**Task objective:**
Put the records from the line containing "Click the Cancel button" through the line containing "coord(254,883)", both included, into a JSON list of strings with one string per line and blank lines skipped. Leave the pictures out of the answer.

**Supplied information:**

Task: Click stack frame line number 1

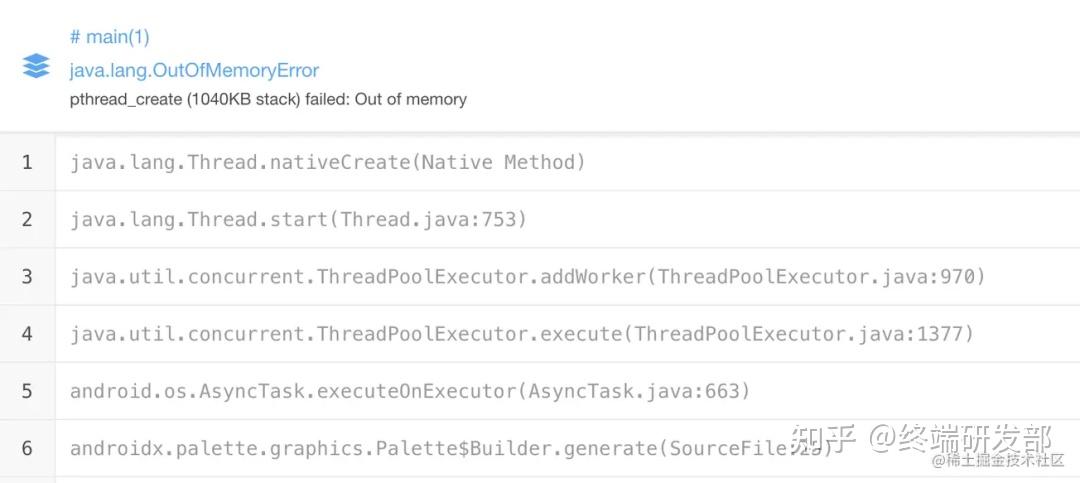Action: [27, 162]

...

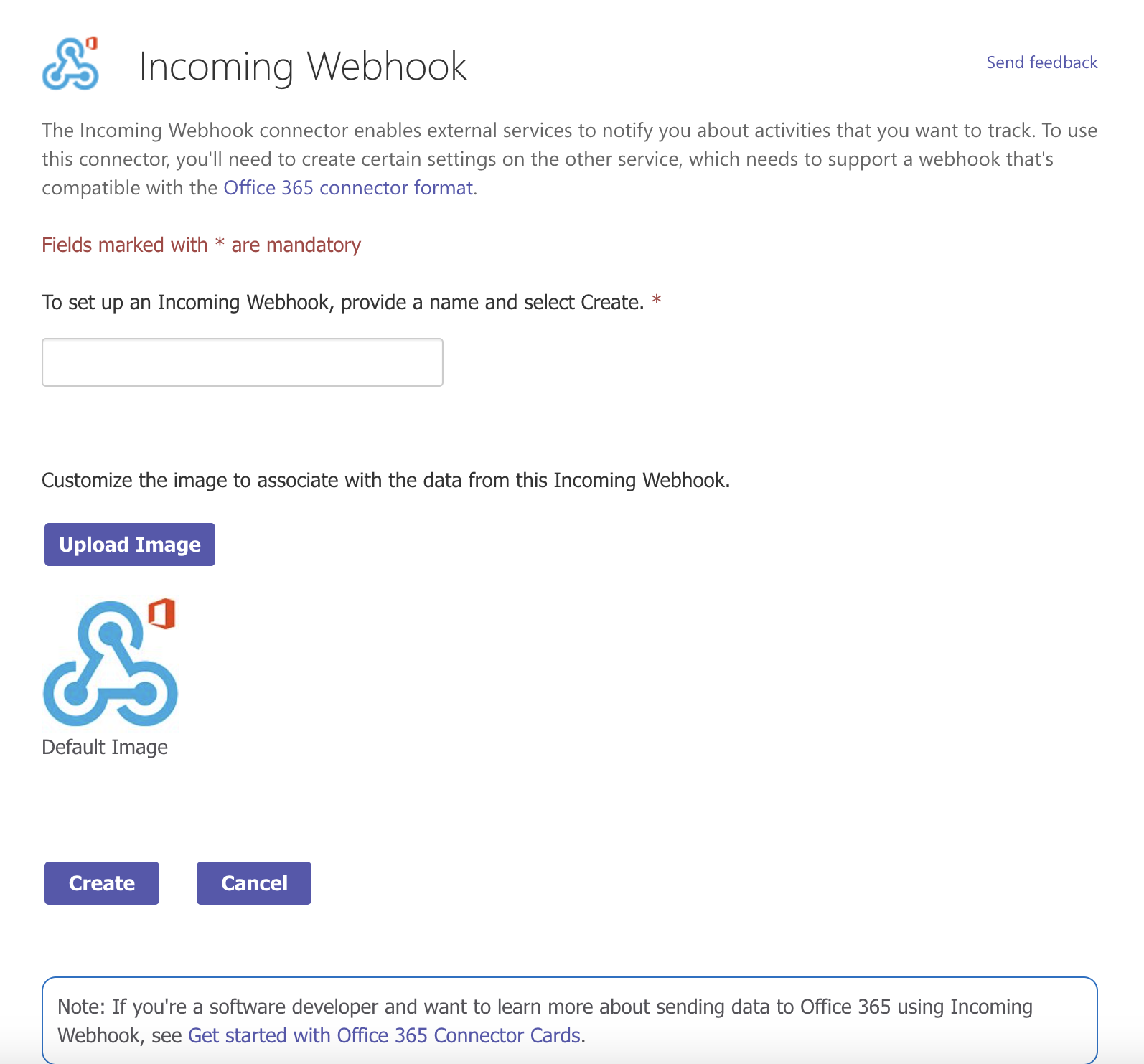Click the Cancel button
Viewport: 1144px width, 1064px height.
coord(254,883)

--

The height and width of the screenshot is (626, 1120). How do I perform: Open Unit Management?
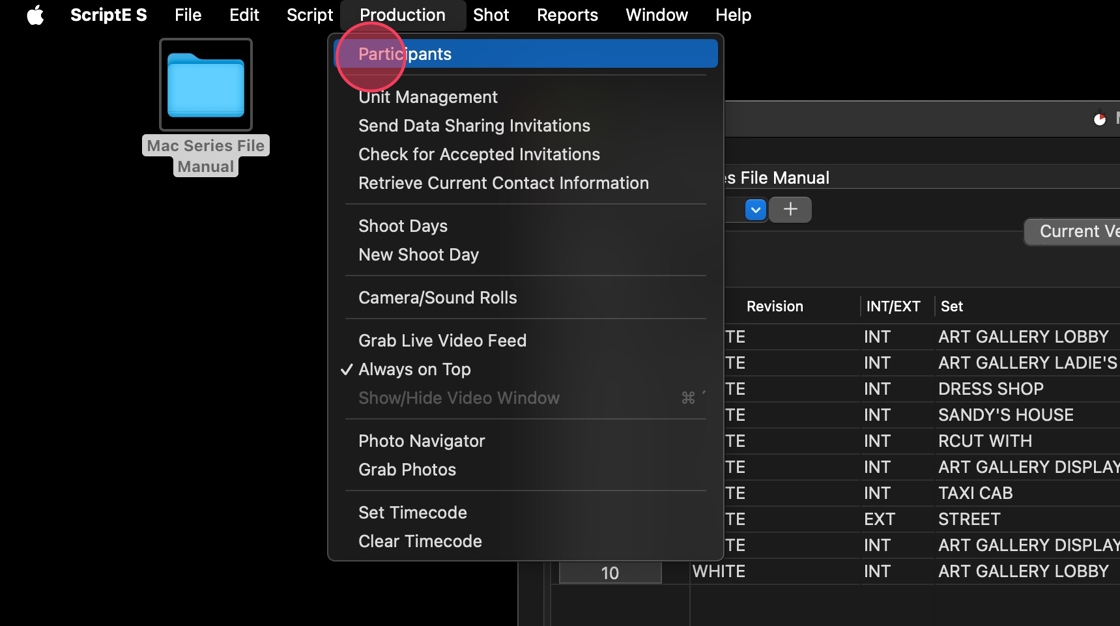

**Exercise response:**
[
  "Click the Cancel button",
  "Viewport: 1144px width, 1064px height.",
  "coord(254,883)"
]